# Task to complete:
In the entries that follow, locate the line with "Task: Toggle the Seed category in legend", then restate that line and all later lines exactly as they appear, leaving pictures out.

[Stored data]
┄┄┄┄┄┄

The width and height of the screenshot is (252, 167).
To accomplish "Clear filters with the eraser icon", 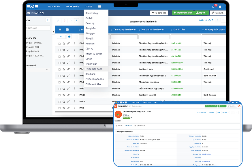I will click(x=69, y=37).
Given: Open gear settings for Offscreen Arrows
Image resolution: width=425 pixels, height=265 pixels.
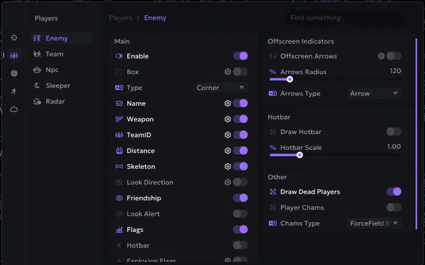Looking at the screenshot, I should click(x=381, y=56).
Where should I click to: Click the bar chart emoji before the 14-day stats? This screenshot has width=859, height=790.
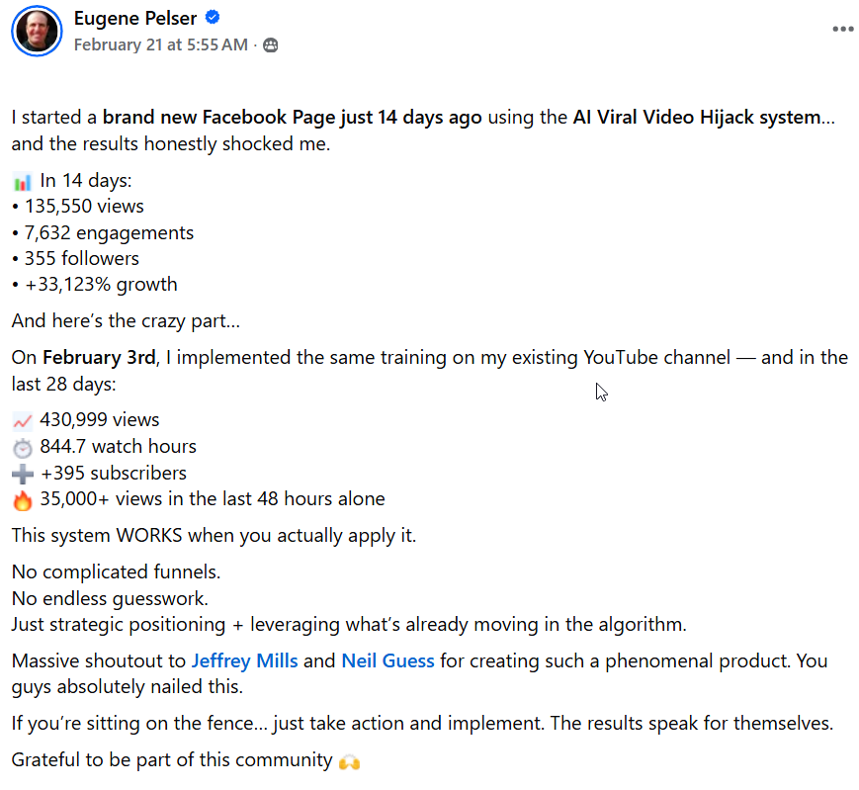20,179
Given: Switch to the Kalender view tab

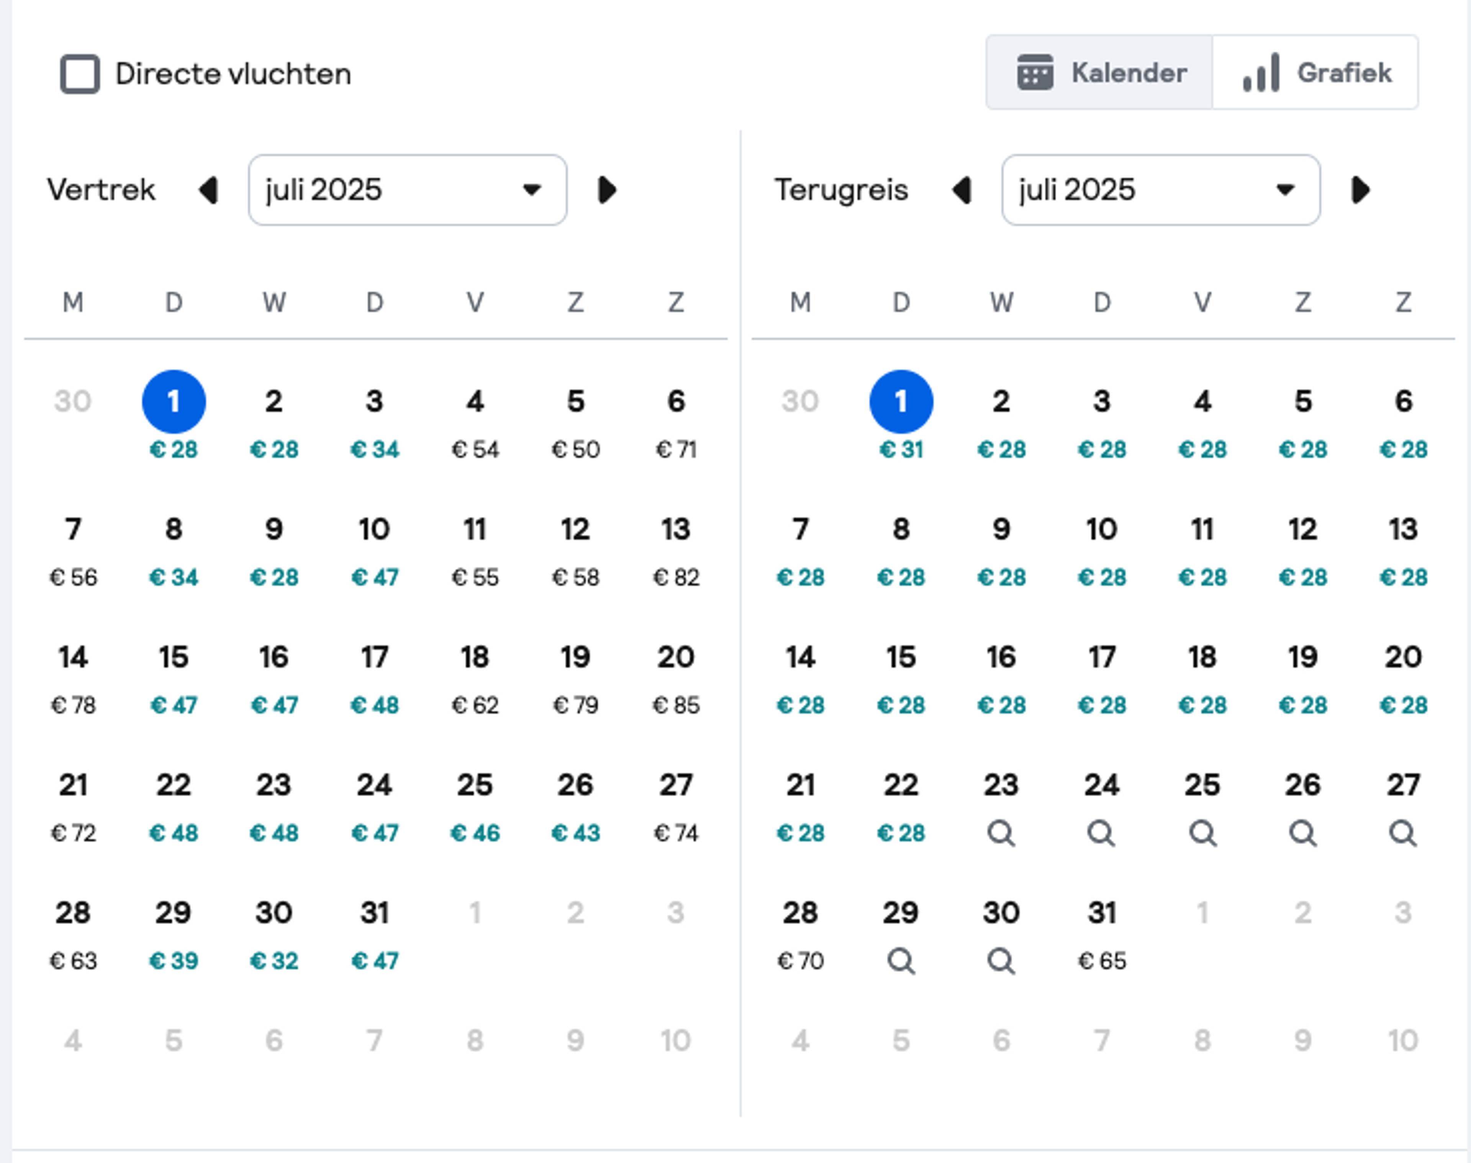Looking at the screenshot, I should pyautogui.click(x=1099, y=72).
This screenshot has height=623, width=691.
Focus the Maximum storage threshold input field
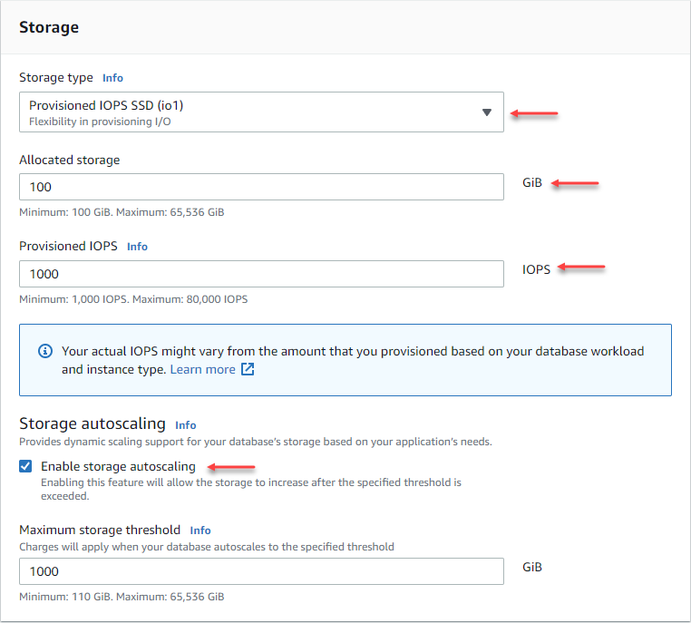pyautogui.click(x=261, y=571)
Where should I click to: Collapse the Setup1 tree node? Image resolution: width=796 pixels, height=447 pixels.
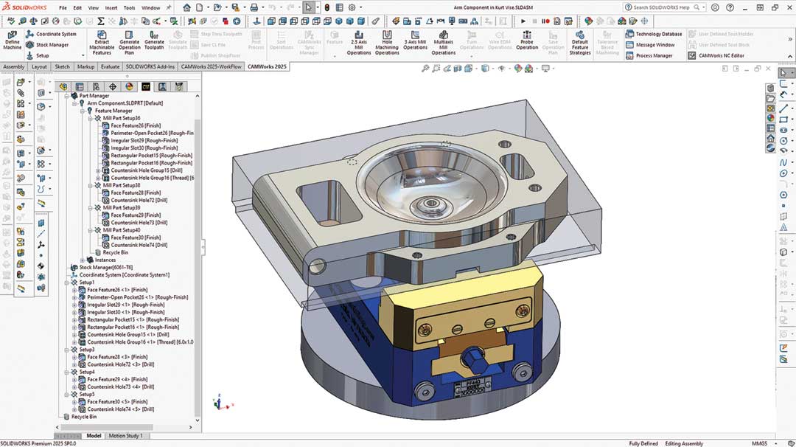point(66,283)
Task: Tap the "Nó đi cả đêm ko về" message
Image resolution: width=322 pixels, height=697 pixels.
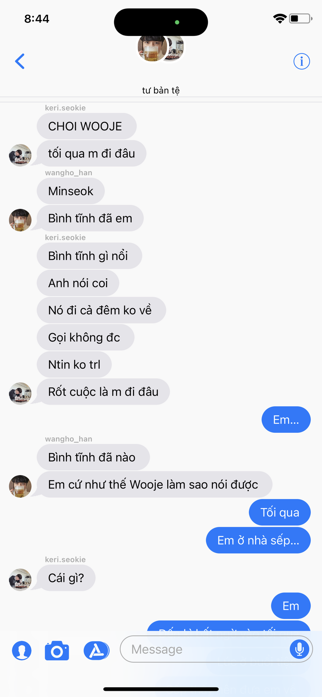Action: [101, 310]
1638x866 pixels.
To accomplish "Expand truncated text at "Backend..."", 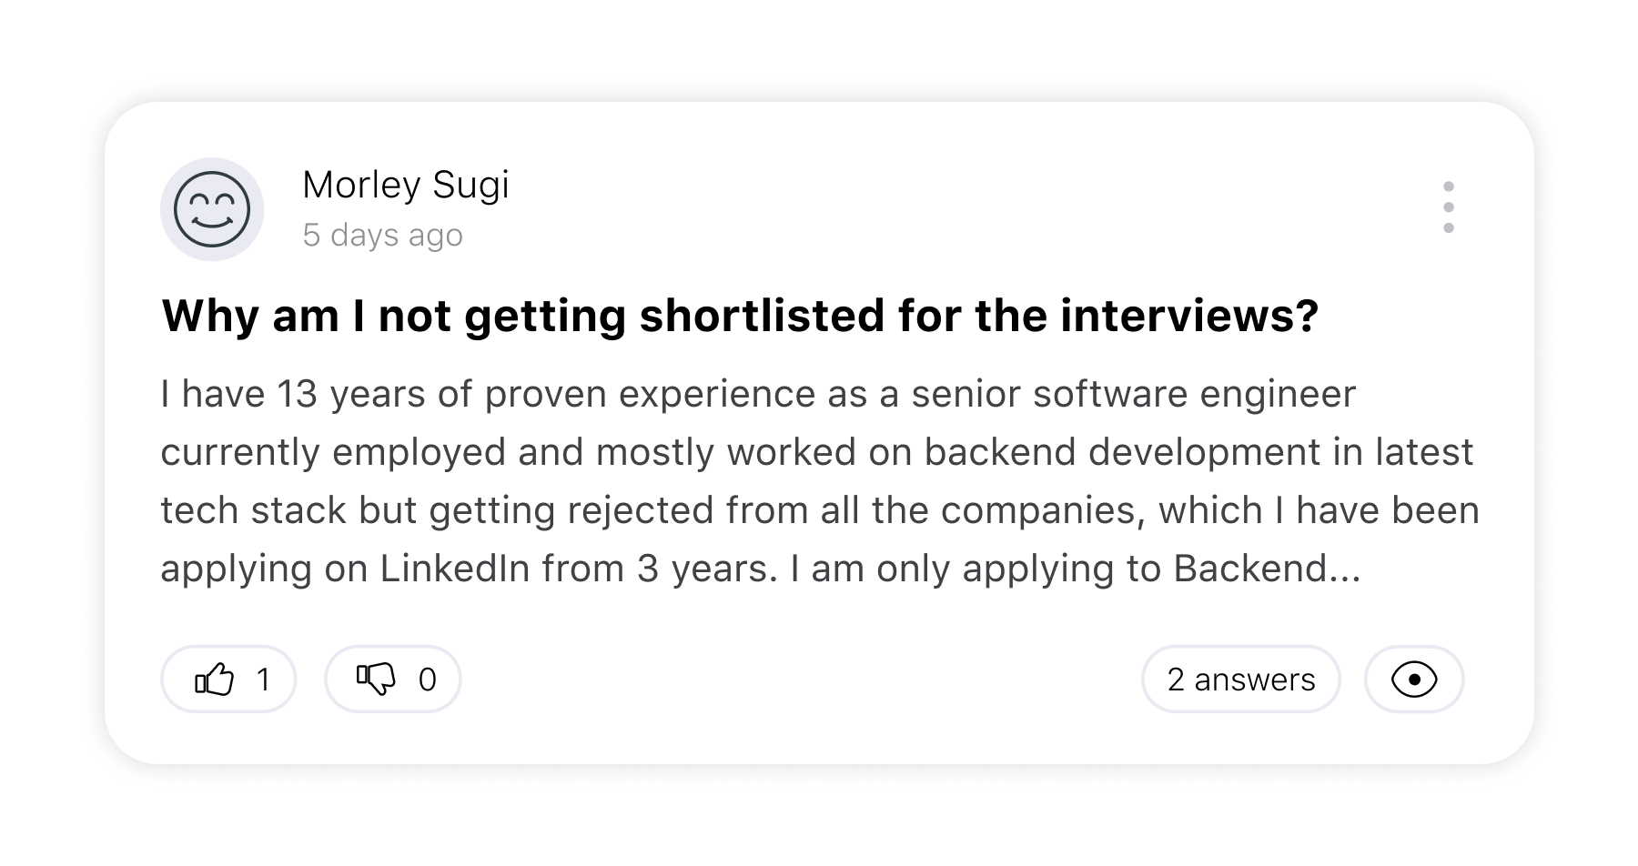I will coord(1267,569).
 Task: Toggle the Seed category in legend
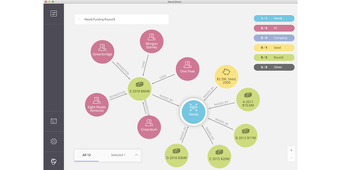274,48
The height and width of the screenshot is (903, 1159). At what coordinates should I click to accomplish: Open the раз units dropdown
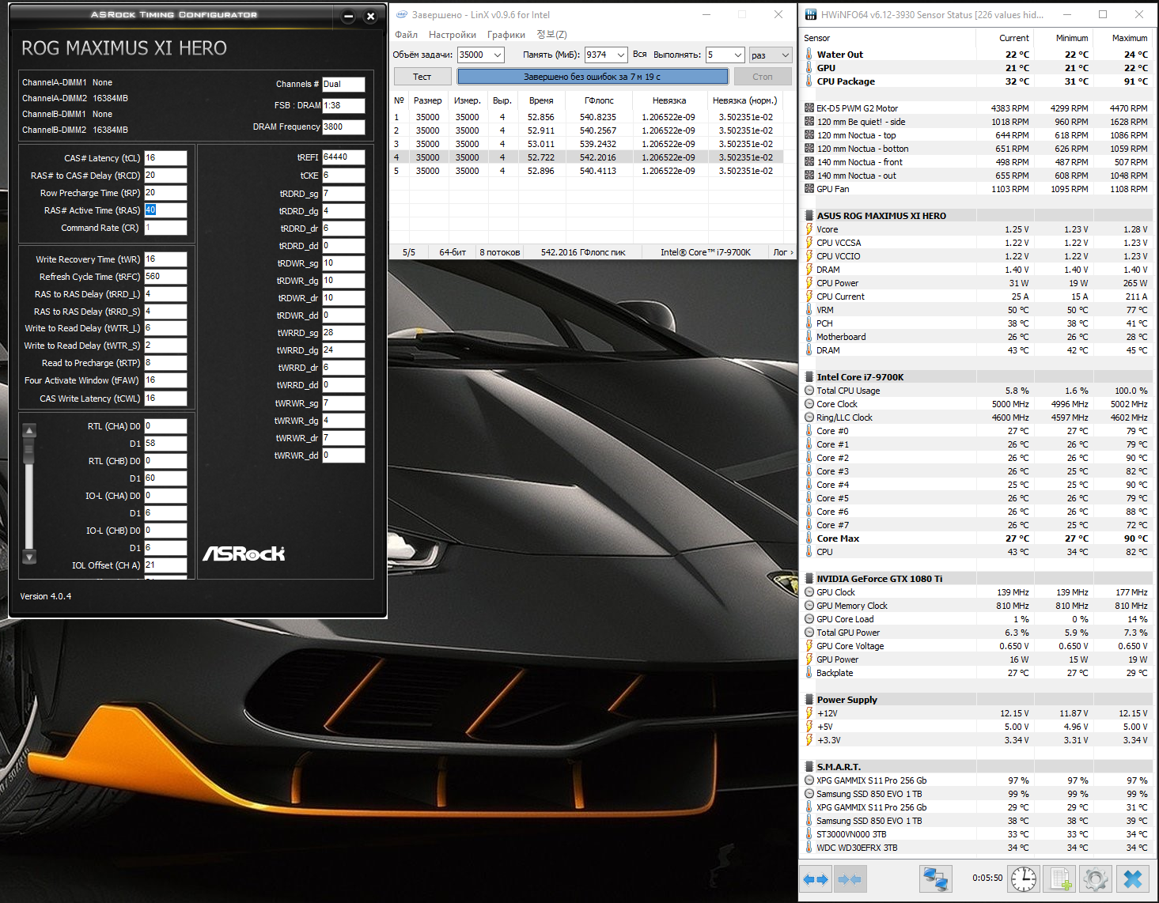(785, 55)
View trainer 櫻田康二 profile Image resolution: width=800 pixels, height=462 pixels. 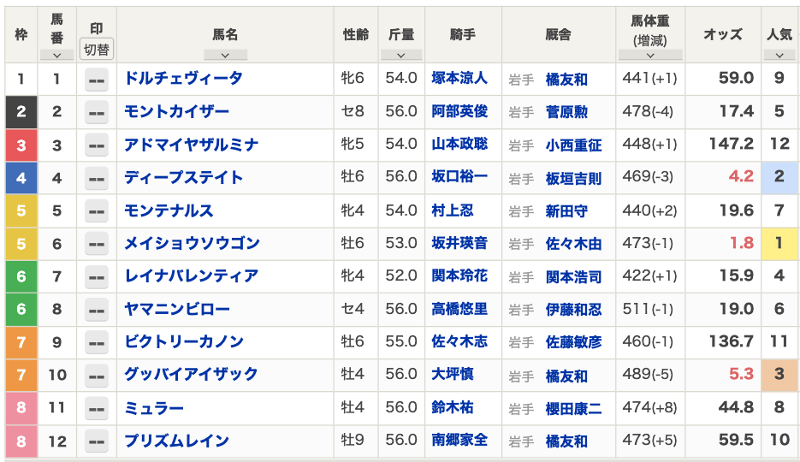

┄┄┄┄┄┄

# Written response:
 Task: Toggle the Seed category in legend
274,48
The height and width of the screenshot is (903, 1159). At what coordinates should I click to accomplish: Open the раз units dropdown
(785, 55)
View trainer 櫻田康二 profile Image resolution: width=800 pixels, height=462 pixels. 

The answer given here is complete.